No Estabelecimento Prisional de Lisboa, há apenas 220 guardas para 1260 detidos (o que suscitou, inclusive, a advertência do Comité Europeu para a Prevenção da Tortura). No testemunho de ex-reclusos, recolhido por Pedro Prostes da Fonseca, num dos mais Retratos, da Fundação Francisco Manuel dos Santos, Vidas de prisão  (que não ouviu actuais reclusos porque o seu testemunho poderia ser muito mais condicionado, com receio pelo modo como os diferentes agentes lidariam com a sua situação; de qualquer forma, um livro a partir, sem dúvida, de um ponto de vista: o de quem esteve atrás das grades; sendo que, evidentemente, a multiplicidade dos agentes, nas prisões, é bem maior, o que não prejudica a escolha dos escutados) a existência de ratos, na prisão de Lisboa, as aranhas semanas à espera, a falta de estofo de alguns técnicos tenros de idade, sejam psicólogos, sejam outros técnicos de reinserção social, bem como o espancamento a pedófilos, e o confiar-se, de um recém-recluso, a um elemento mais velho/forte, com vista à sua salvaguarda e protecção física, são dados do quotidiano. "O que a prisão me fez – diz um dos ex reclusos entrevistados para este retrato – foi tornar-me mais frio, menos compreensivo. Irrito-me muito facilmente".

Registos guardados
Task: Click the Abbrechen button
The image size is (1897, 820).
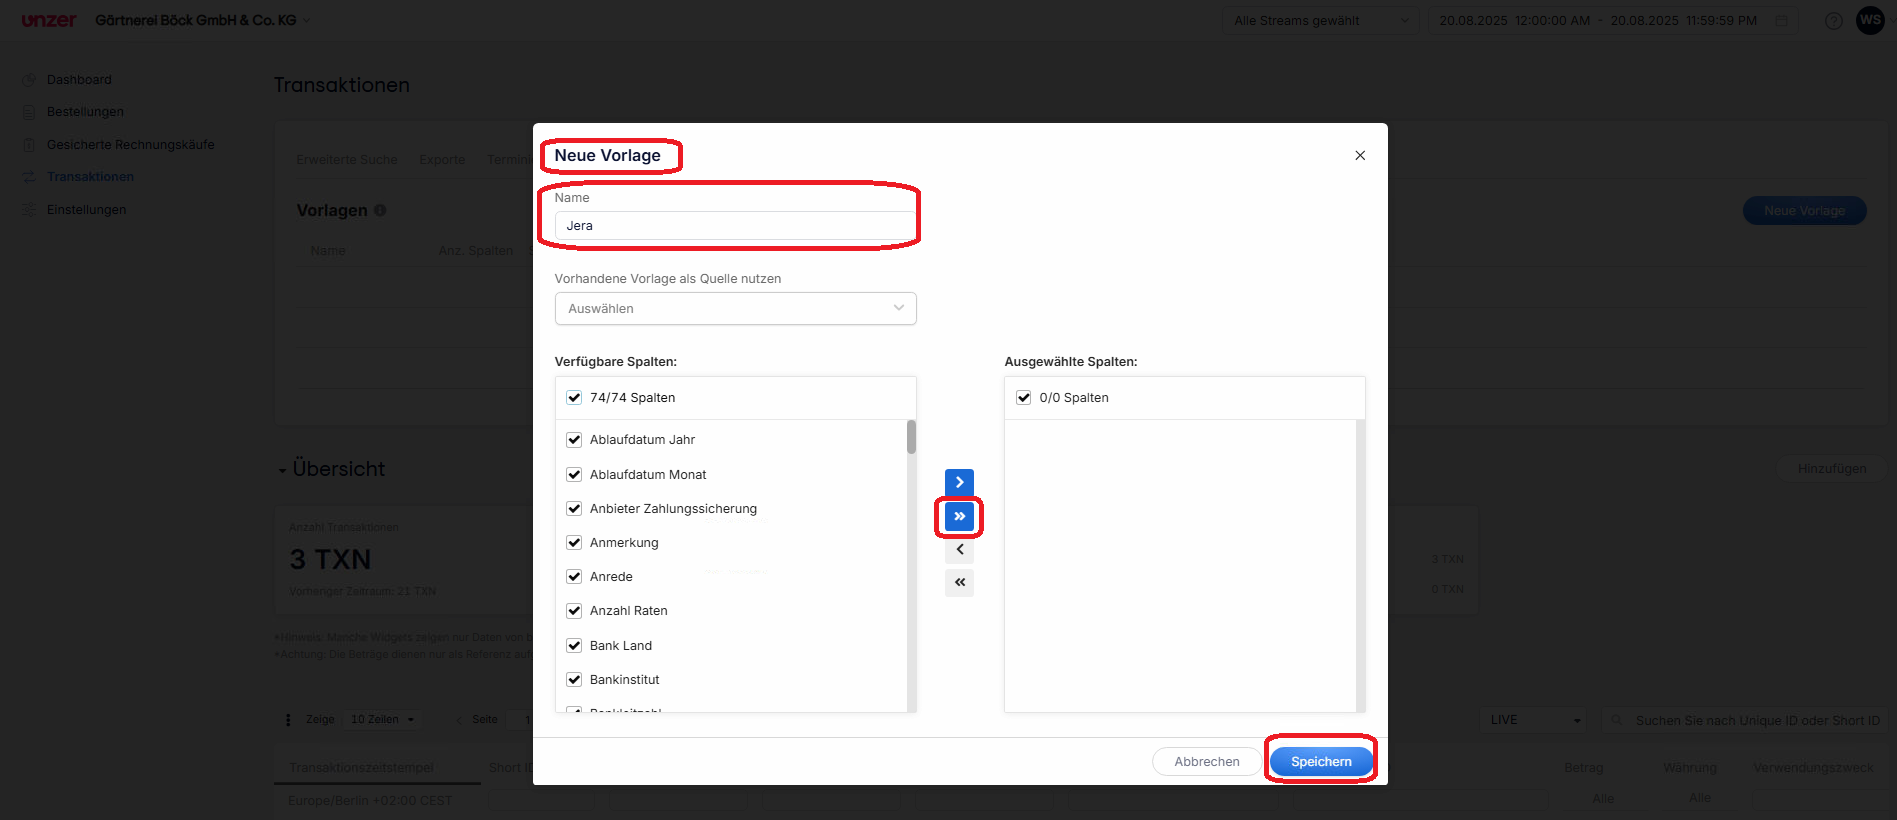Action: coord(1206,762)
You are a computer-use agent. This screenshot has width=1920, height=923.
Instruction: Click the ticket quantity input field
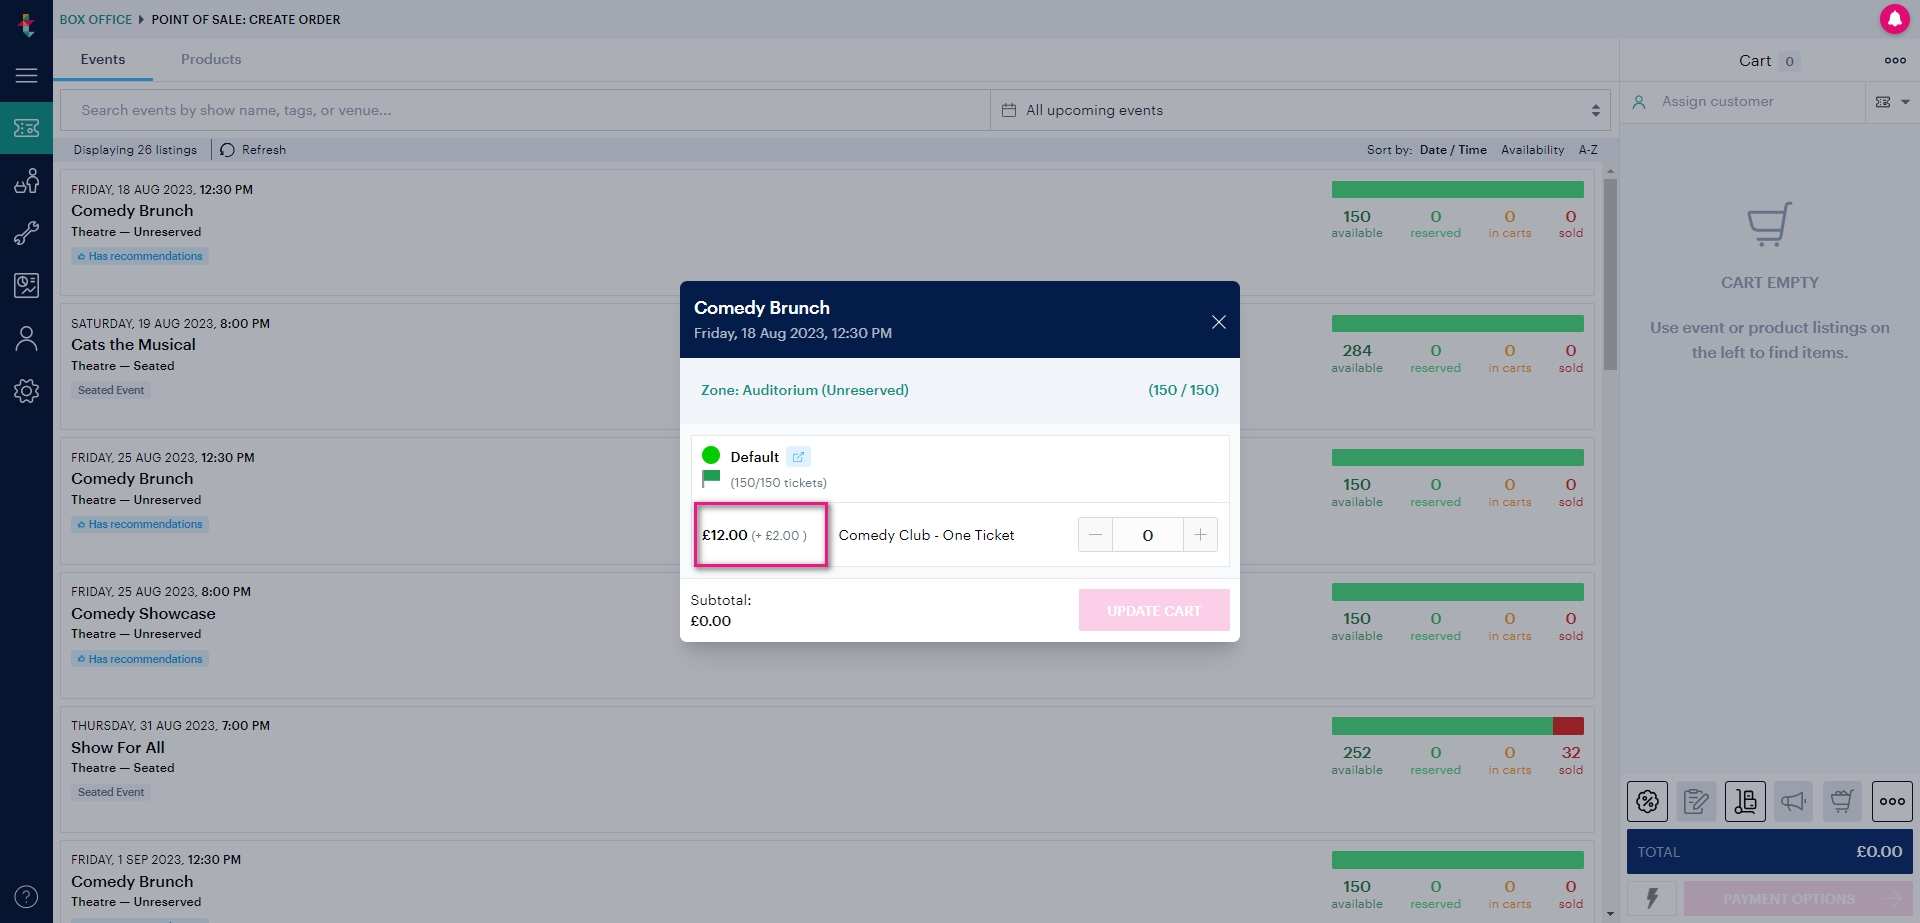click(1147, 535)
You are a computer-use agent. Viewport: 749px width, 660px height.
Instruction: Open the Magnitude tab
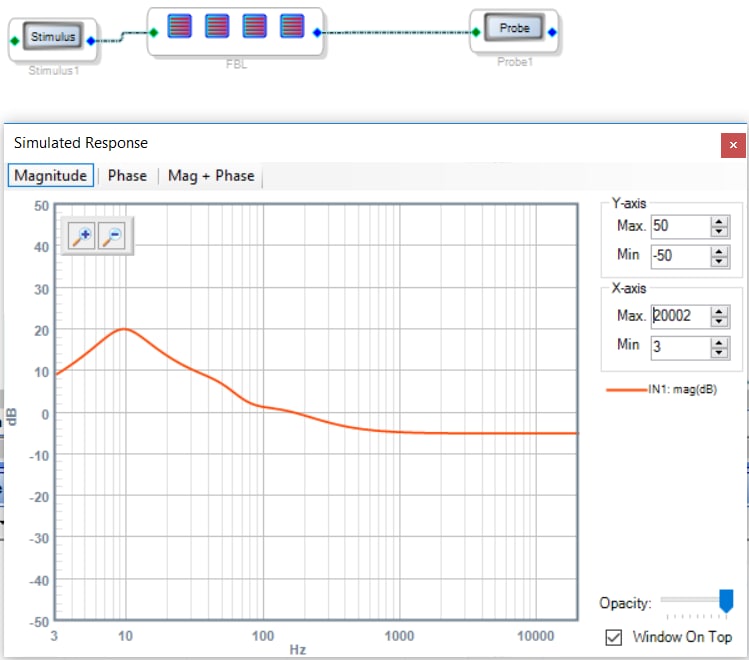pos(51,175)

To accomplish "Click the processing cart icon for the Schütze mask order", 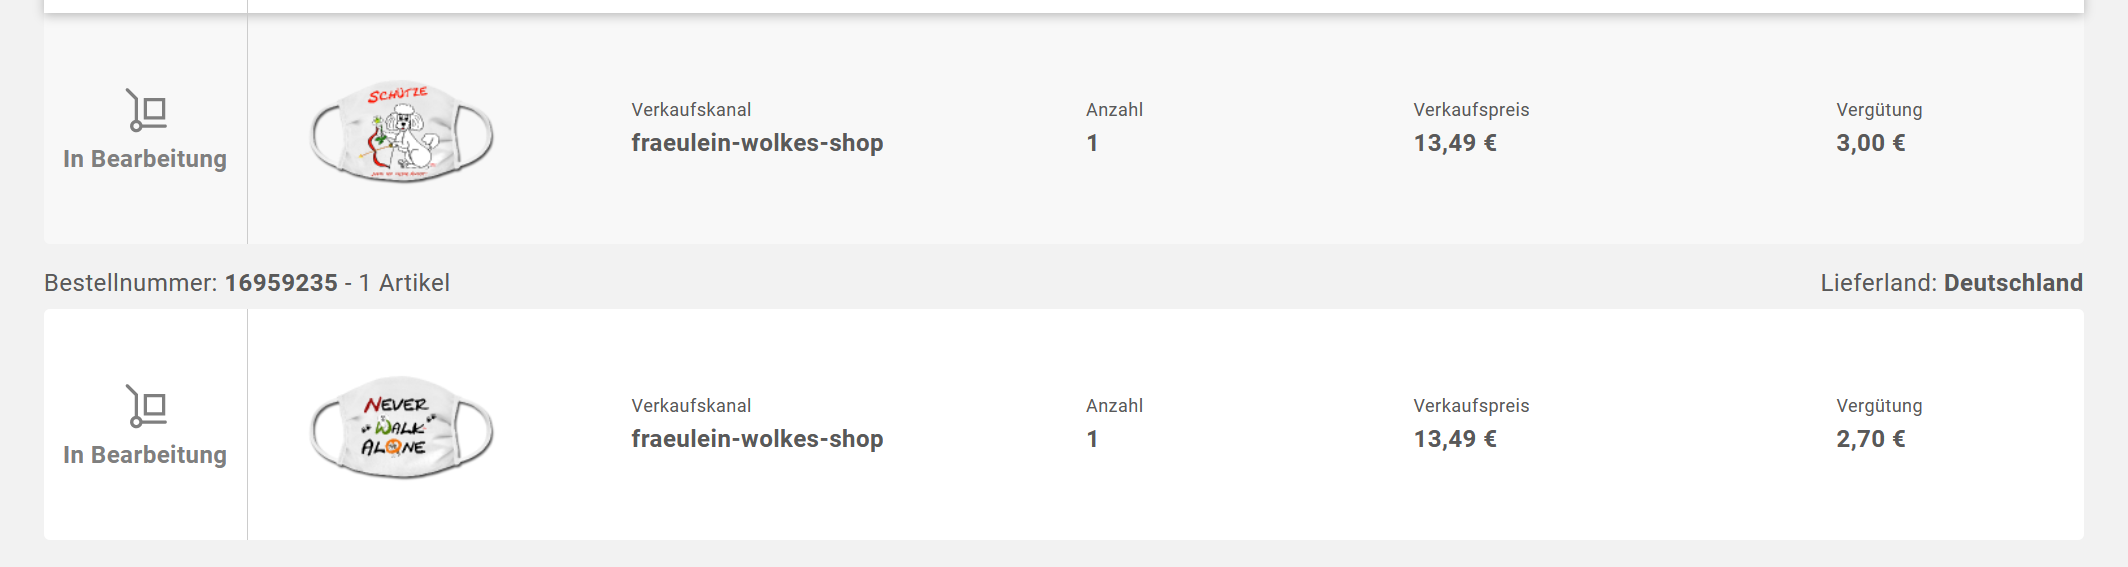I will click(146, 110).
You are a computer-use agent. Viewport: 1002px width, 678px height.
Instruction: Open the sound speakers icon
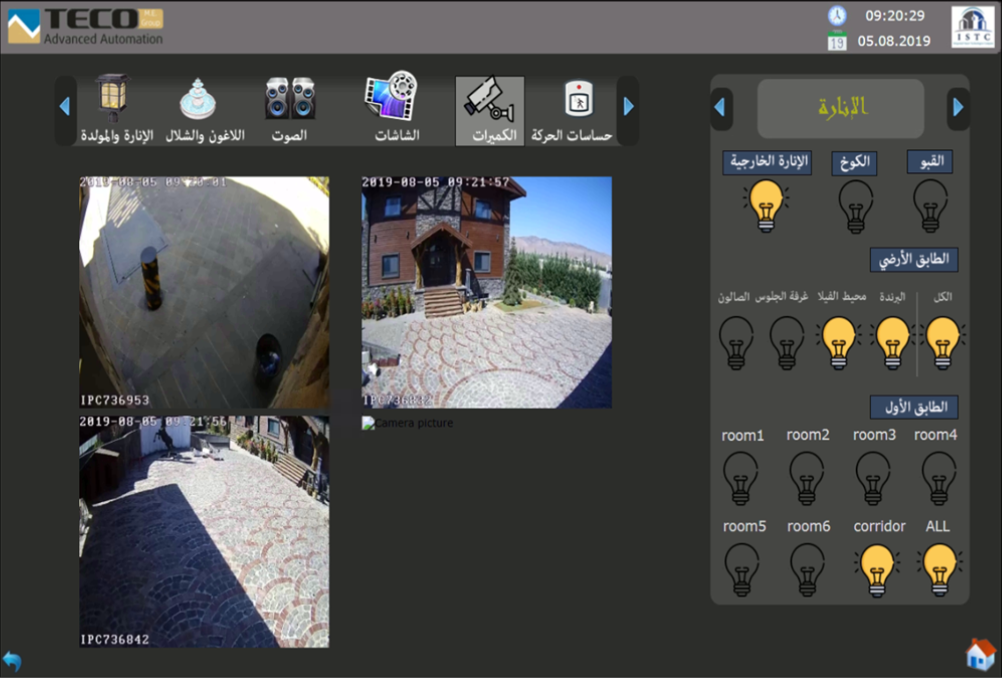290,99
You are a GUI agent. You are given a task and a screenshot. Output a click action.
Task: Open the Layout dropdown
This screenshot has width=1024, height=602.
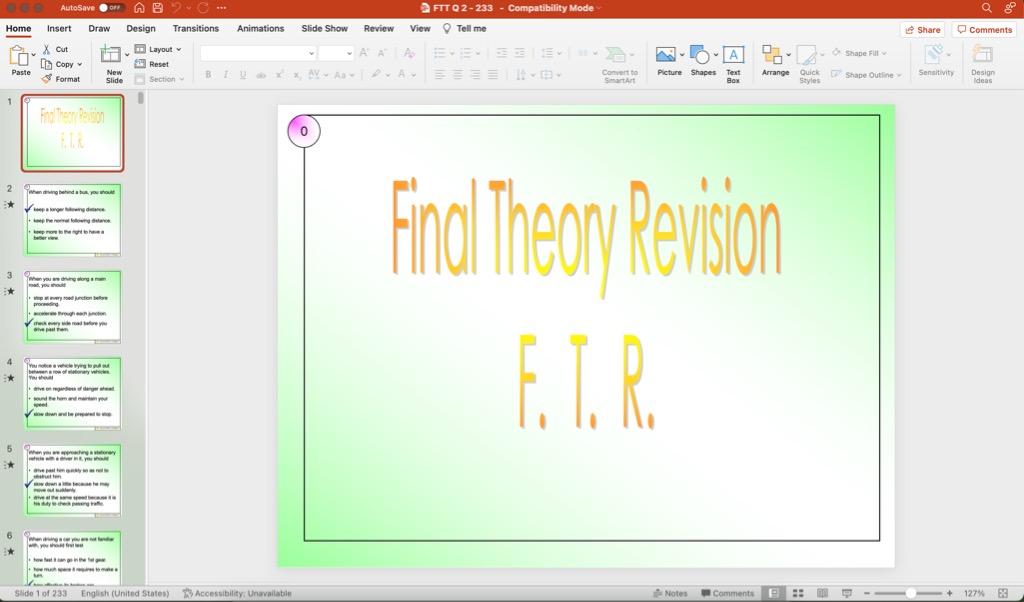click(160, 48)
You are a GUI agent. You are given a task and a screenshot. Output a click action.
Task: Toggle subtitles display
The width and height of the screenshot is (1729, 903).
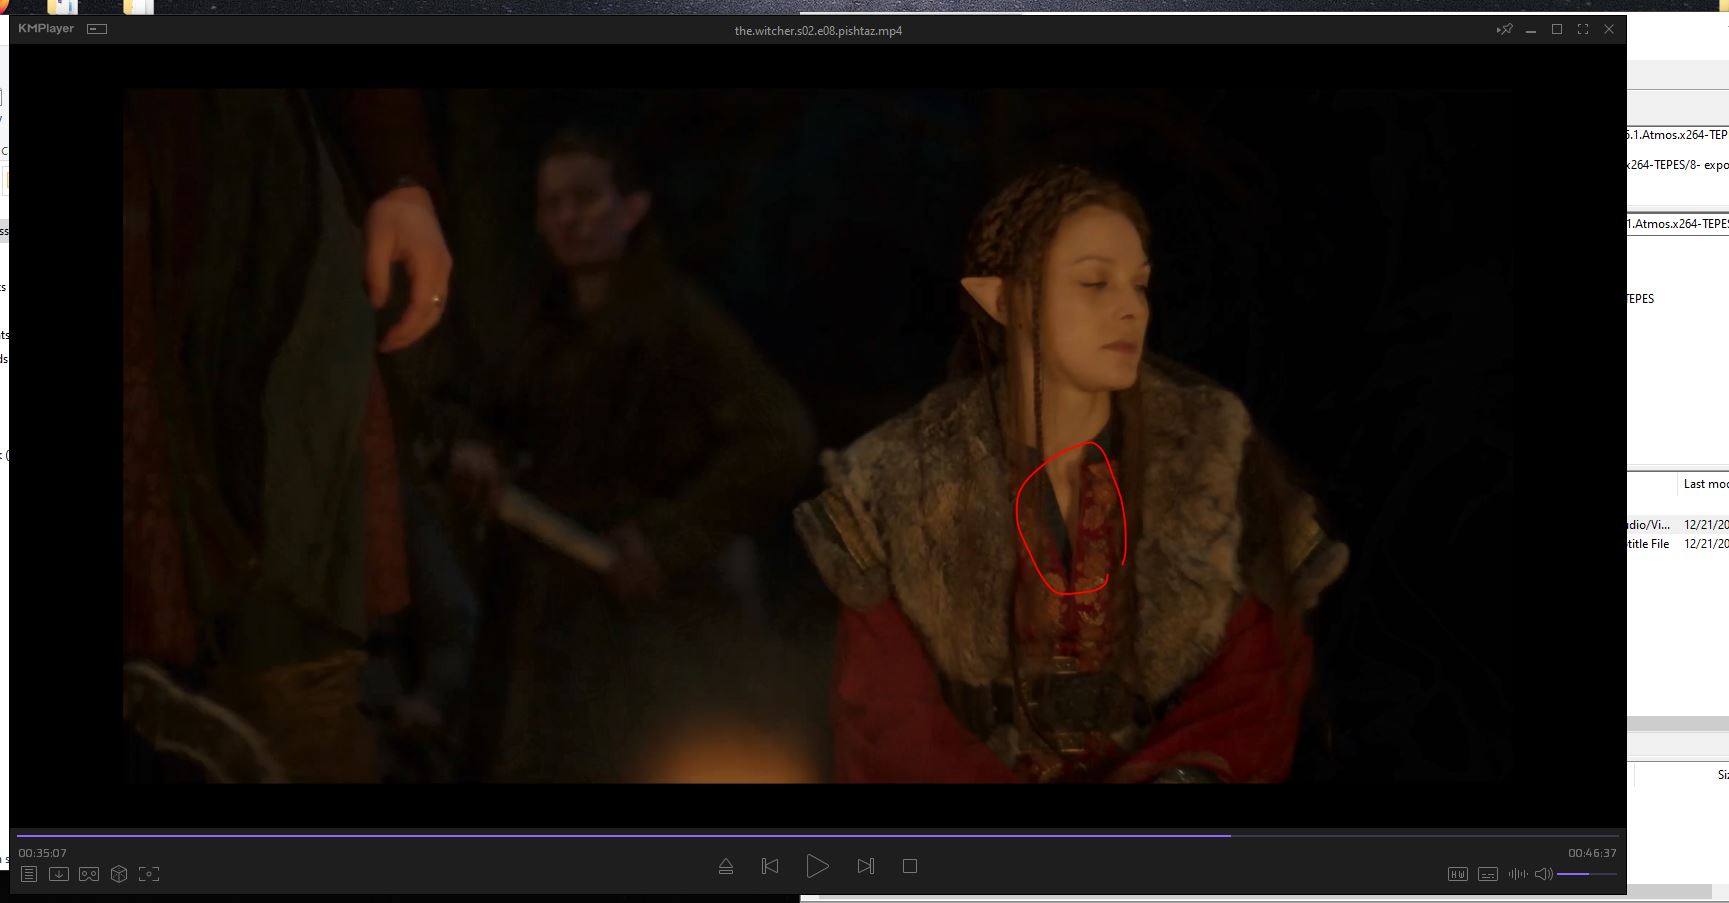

[TAREFAS DO EXERCÍCIO]
[1] Segundo o texto sobre as prisões, quantos guardas há no Estabelecimento Prisional de Lisboa?
[2] Prossiga o texto sobre a vida na prisão a partir da última frase apresentada.
Os registos não têm aqui qualquer papel.

[RESULTADOS ESPERADOS]
[1] Há apenas 220 guardas para 1260 detidos.

[2]
É possível que nem nos lembremos que, por vezes, nas cadeias portuguesas nem possibilidades haja de jogar à bola por falta de espaço, ou que o sol quase não entre – era assim em Bragança, por exemplo, até às obras de beneficiação de 2017. Em prisões regionais, não existe a possibilidade de trabalhar. Nem, tão pouco, existe avaliação/aferição relativamente à reacção à privação da liberdade, e aquela concreta cadeia, por parte de cada pessoa que é recluso. Os pátios das prisões não têm boa vigilância.

Portugal tem uma média de reclusos por 100 mil habitantes superior à média europeia – entre nós, 140 reclusos por 100 mil habitantes; a média europeia é de 116 reclusos por 100 mil habitantes. Na Holanda, diferentemente, fecharam-se recentemente, 24 estabelecimentos, por falta de reclusos; nos Países Baixos, temos 57 detidos por cada 100 mil habitantes.

O ócio nas prisões vem sendo estudado desde o séc.XIX, sendo que a obrigação do preso trabalhar, em Portugal, terminou no final da II Guerra Mundial, na sequência da Declaração Universal dos Direitos Humanos. Em 2014, a prisão feminina de Odemira era a cadeia portuguesa com maior taxa de ocupação laboral.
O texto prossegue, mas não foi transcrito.